A Google data center in Oregon, for instance, reportedly used more than 355 million gallons of water in 2021, triple the amount from five years earlier. That situation led to a lawsuit filed by the municipality where the center was located, with the center having consumed more than one-quarter of that area’s water supply.
More generally, a mid-sized data center needs 300,000 gallons of water each day, according to one estimate.
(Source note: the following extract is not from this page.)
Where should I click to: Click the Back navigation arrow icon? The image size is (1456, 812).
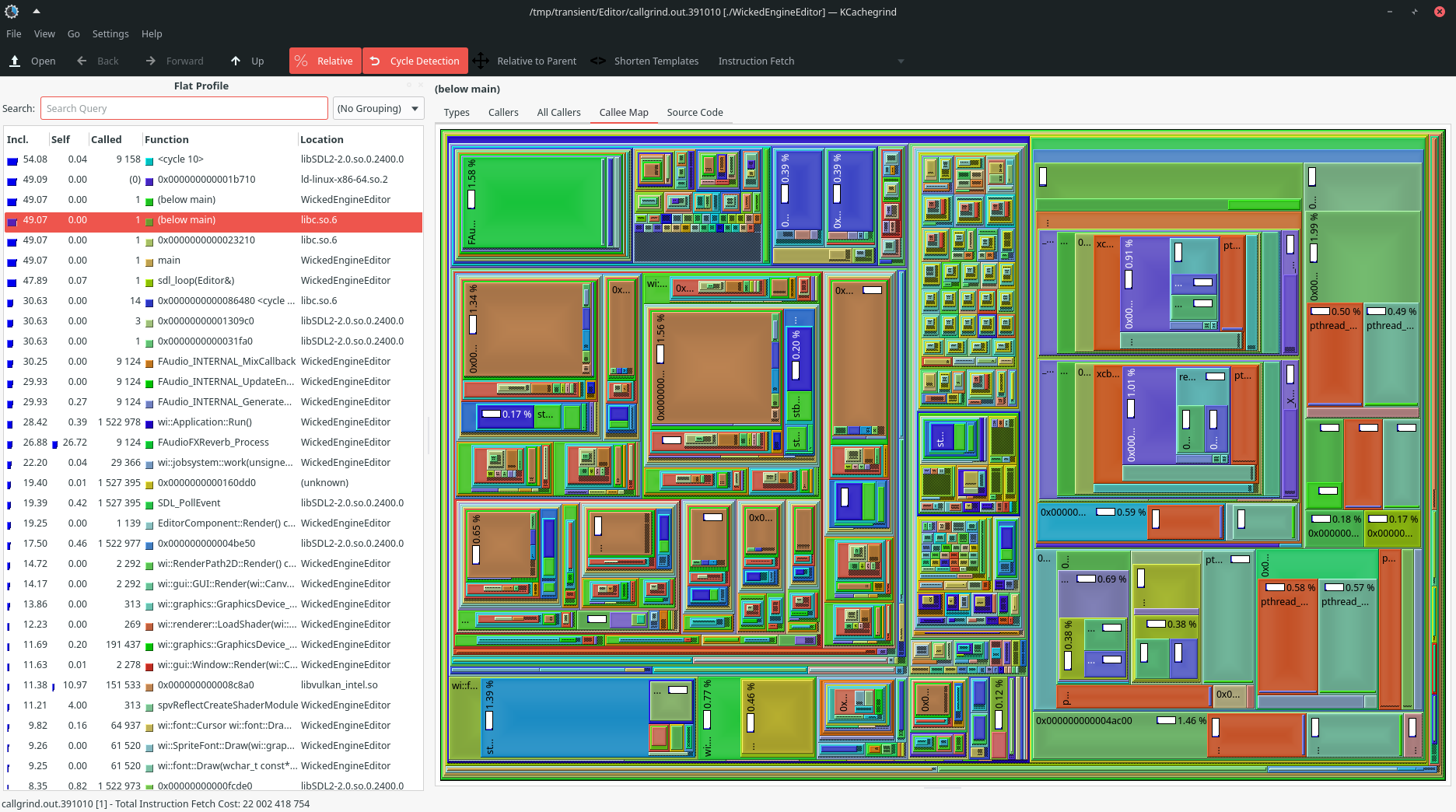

That’s enough water for 1,000 households in the U.S. All told, the country may have more than 3,000 data centers, although some counts exceed 5,000. About one-fifth of them are located in areas with stressed watersheds.
THE SEARCH FOR THE ANSWER
The power issue so far has not seemed to discourage backers of AI and data centers, nor has it meant that further growth in AI is doomed.
Talk about using microgrids to deal with power needs, for example, seems to be building.
Microgrids are essentially small-scale power plants, according to one description, and they can help “balance load demand, integrate renewables, and reduce reliance on centralized grids, ensuring both reliability and sustainability.”
Such operations can be built more cheaply and quickly than traditional power plants, and offer flexibility as data centers expand or move to new energy sources.
Back in Utah, County Commissioner Gardner and her allies are putting faith not only in nuclear power but the state’s geothermal and natural gas capabilities, to which more consumers are turning as coal consumption continues to decline.
“We need to be looking at clean energy,” she said, cognizant that many voters view clean energy and climate change as vital issues.
With solar power growing in the state — it accounted for 11 percent of Utah’s net generation of electricity in 2023, up from 0.1 percent in 2015, according to the U.S. Energy Information Administration — she can even imagine data centers running mainly on natural gas while using solar as a supplemental power source.
Some public officials and government technology vendors are looking beyond that, and they argue that AI can help solve its own power problems.
“The cost of not adapting AI tools could potentially cost more energy,” said Polimorphic CEO Parth Shah, whose company has a stake in the matter, as it sells AI-based constituent services, including those used in Prospect Park, N.J.
The base logic there is that AI will help energy companies, utilities and government agencies find ways to conserve energy and deliver services more efficiently.
“A single call to a trained AI model eliminates the need for extensive paperwork, employee hours spent navigating bureaucratic processes and other costs of manual work,” Shah said. “Multiply that by the thousands, or even millions, of phone calls received by an agency annually.”
Local government leaders such as Chowdhury also point to recent projects such as one in Tucson, Ariz., where AI-powered traffic management technology has reduced road delays by 46 percent.
“This innovation not only improved commute times but also cut vehicle emissions, aligning with sustainability goals,” he said.
The idea, of course, is that increasing use of AI will eventually help to significantly reduce the technology’s energy footprint over time — essentially, that AI will find a way to solve problems it is causing.
For now, though, skepticism remains, particularly from experts like Kneese who research climate impacts.
“The energy demands are not being balanced out by energy efficiency gains,” said Kneese.
Skip Descant contributed to this report.